The pyramid of Djedefre consists today mostly of ruins located at Abu Rawash in Egypt. It is Egypt's northernmost pyramid and is believed to have been built by Djedefre, son and successor to king Khufu.

Theories 
Though some Egyptologists in the last few decades have suggested otherwise, recent excavations at Abu Rawash carried out by Dr. Michel Baud of the Louvre Museum in Paris suggest the pyramid was in fact more than half finished. If completed, however, it is suggested to have been about the same size as the pyramid of Menkaure – the third largest of the Giza pyramids.  It is believed to have originally been the most beautiful of the pyramids, with an exterior of polished, imported granite, limestone and crowned with a large pyramidion. It is also believed for this reason the completed pyramid was largely deconstructed by the Roman Empire to build their own construction projects after the conquest of Egypt under Roman Emperor Augustus.
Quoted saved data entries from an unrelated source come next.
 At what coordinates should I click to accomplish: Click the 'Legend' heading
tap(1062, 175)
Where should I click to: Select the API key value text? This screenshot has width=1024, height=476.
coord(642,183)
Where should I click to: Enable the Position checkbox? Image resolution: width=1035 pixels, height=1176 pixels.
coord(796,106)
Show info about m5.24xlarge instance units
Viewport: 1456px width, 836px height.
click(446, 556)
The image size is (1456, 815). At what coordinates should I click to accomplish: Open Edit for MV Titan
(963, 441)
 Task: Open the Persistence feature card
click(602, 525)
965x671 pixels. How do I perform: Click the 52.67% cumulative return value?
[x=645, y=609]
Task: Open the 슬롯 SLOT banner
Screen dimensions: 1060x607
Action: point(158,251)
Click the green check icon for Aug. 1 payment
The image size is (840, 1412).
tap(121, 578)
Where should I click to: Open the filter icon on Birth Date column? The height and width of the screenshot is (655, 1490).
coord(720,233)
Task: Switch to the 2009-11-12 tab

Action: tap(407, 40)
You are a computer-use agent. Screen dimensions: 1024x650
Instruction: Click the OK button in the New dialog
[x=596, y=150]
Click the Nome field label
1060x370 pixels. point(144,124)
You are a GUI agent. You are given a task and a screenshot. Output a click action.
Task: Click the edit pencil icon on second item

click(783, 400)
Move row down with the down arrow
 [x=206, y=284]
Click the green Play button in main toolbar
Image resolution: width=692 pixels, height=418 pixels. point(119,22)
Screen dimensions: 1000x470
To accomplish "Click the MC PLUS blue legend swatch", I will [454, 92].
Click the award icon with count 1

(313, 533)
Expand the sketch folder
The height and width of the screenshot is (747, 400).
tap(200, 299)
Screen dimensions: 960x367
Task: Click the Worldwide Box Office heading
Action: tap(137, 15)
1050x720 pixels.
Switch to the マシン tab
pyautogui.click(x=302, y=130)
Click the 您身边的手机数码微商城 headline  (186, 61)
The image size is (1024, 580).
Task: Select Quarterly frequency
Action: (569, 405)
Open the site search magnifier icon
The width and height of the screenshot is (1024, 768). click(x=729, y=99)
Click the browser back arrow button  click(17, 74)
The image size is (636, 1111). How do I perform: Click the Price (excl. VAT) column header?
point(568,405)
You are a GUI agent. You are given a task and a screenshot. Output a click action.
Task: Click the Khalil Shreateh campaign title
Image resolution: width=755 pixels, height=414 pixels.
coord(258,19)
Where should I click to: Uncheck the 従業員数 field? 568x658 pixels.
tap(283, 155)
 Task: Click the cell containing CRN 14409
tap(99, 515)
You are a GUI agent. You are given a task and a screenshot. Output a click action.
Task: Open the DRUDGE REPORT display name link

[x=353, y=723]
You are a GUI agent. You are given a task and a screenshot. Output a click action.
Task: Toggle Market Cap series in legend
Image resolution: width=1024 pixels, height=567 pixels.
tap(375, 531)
The pyramid's ancient name was "Djedefre's Starry Sky". The destruction started at the end of the New Kingdom at the latest, and was particularly intense during the Roman and early Christian eras when a Coptic monastery was built in nearby Wadi Karin. It has been proven, moreover, that at the end of the nineteenth century, stone was still being hauled away at the rate of three hundred camel loads a day.

Description  
Djedefre's pyramid was architecturally different from those of his immediate predecessors in that the chambers were beneath the pyramid instead of inside.  The pyramid was built over a natural mound and the chambers were created using the "pit and ramp" method, previously used on some mastaba tombs.  Djedefre dug a pit 21m x 9m and 20m deep in the natural mound. A ramp was created at an angle of 22º35' and the chambers and access passage were built within the pit and on the ramp. Once the 'inner chambers' were finished, the pit and ramp were filled in and the pyramid built over the top. This allowed the chambers to be made without tunneling, and avoided the structural complications of making chambers within the body of the pyramid itself. He also reverted to an earlier style of construction by creating a rectangular enclosure wall oriented north-south, similar to those of Djoser and Sekhemkhet.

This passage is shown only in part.